▶ [Excerpted text]
• • • • • • •
Why always 2^x in the computer industry, specifically GPUs?

[OICAspork]

I was just curious why everything is an exponent of two.

I'll start by using consoles as a general example before getting into graphics card hardware:

4-bit (Atari?), 8-bit (NES), 16-bit (SNES), 32-bit (PSX), etc.

That is just generally speaking, but in say, the r300 we have 8 pipes, and I hear people talking about going to 16. Unless I'm mistaken the R100 had two pipes, the R2xx had 4, and the R3xx have 8, which supports the exponential rise, and all other graphics cards I'm aware of also fall into one of those multiples. What is the reason for this... Is it impossible or difficult to go from 8 to 12 pipes, or is it just more cost efficent to double each time...

Then there is the memmory bus. ATI was the first successful high end (poor Parhelia) chip to support the feature with the launch of the 9700 line, and ATI hinted about raising the bar again next generation, while it seems insane to think that they would go so soon to the sort of board complexity that a 512-bit bus would entail... is it possible to add another 128-bits to have a 384-bit bus?

GPU's have been 256-bit for awhile now... and as far as I can tell don't seem to be showing signs of jumping higher any time soon... I figure the explanation for all these things are probably linked together (pipe-lines, memmory bus, etc)... and one answer will cover everything, but it is just something that has confused me...

And thanks for activating my account Dave!

 

[flf]

There are 10 types of people in the world: Those who understand binary, and those who don't.
• • • • • • •
▶ [Data extract]
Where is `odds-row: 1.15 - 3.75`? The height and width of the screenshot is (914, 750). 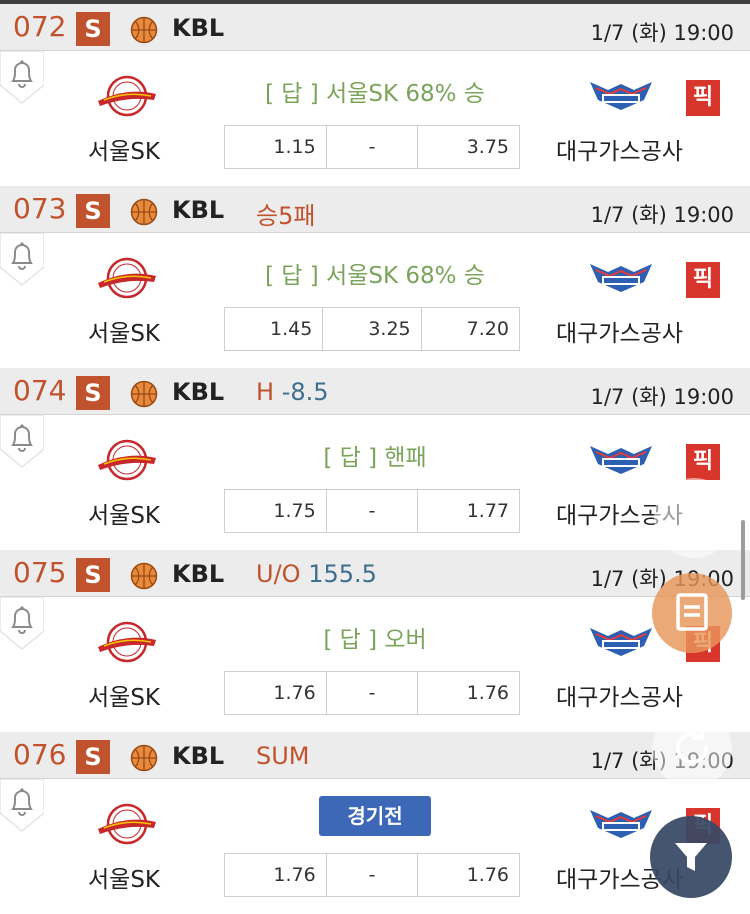
odds-row: 1.15 - 3.75 is located at coordinates (372, 147).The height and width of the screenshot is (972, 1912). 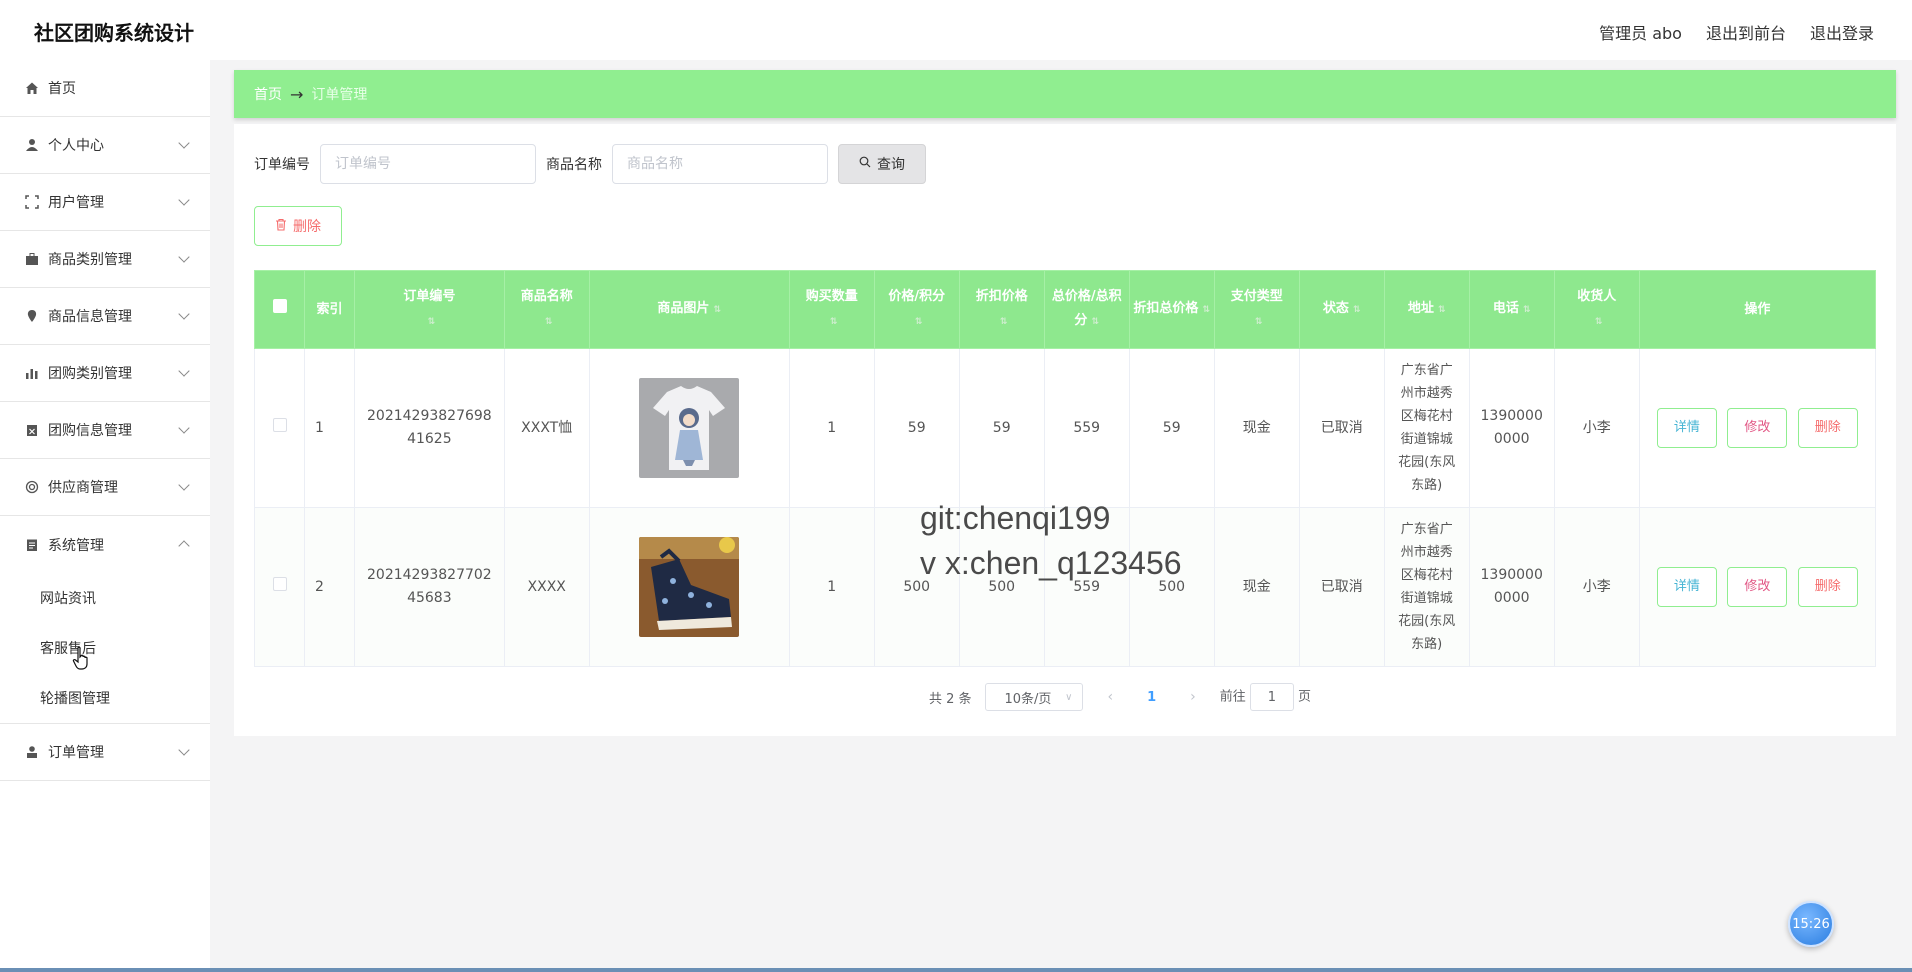 I want to click on batch-delete-label: 删除, so click(x=307, y=227).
• • • • • • •
▶ [What to work on]
1 – Using the forum thread on powers of two in GPUs, decide whether each statement agrees with it: (a) the poster believes the R100 had two pipes; (b) the poster says GPUs have been 512-bit for a while; (c) the poster lists the SNES as 32-bit. Answer yes or no for each, quoting the words of the thread that decide it.
2 – Reproduce word for word the stretch of the forum thread on powers of two in GPUs from "I'll start by" through "double each time...".

▶ [List of solutions]
1 –
(a) Yes: "Unless I'm mistaken the R100 had two pipes"
(b) No: "GPU's have been 256-bit for awhile now"
(c) No: "16-bit (SNES), 32-bit (PSX)"

2 –
I'll start by using consoles as a general example before getting into graphics card hardware:

4-bit (Atari?), 8-bit (NES), 16-bit (SNES), 32-bit (PSX), etc.

That is just generally speaking, but in say, the r300 we have 8 pipes, and I hear people talking about going to 16. Unless I'm mistaken the R100 had two pipes, the R2xx had 4, and the R3xx have 8, which supports the exponential rise, and all other graphics cards I'm aware of also fall into one of those multiples. What is the reason for this... Is it impossible or difficult to go from 8 to 12 pipes, or is it just more cost efficent to double each time...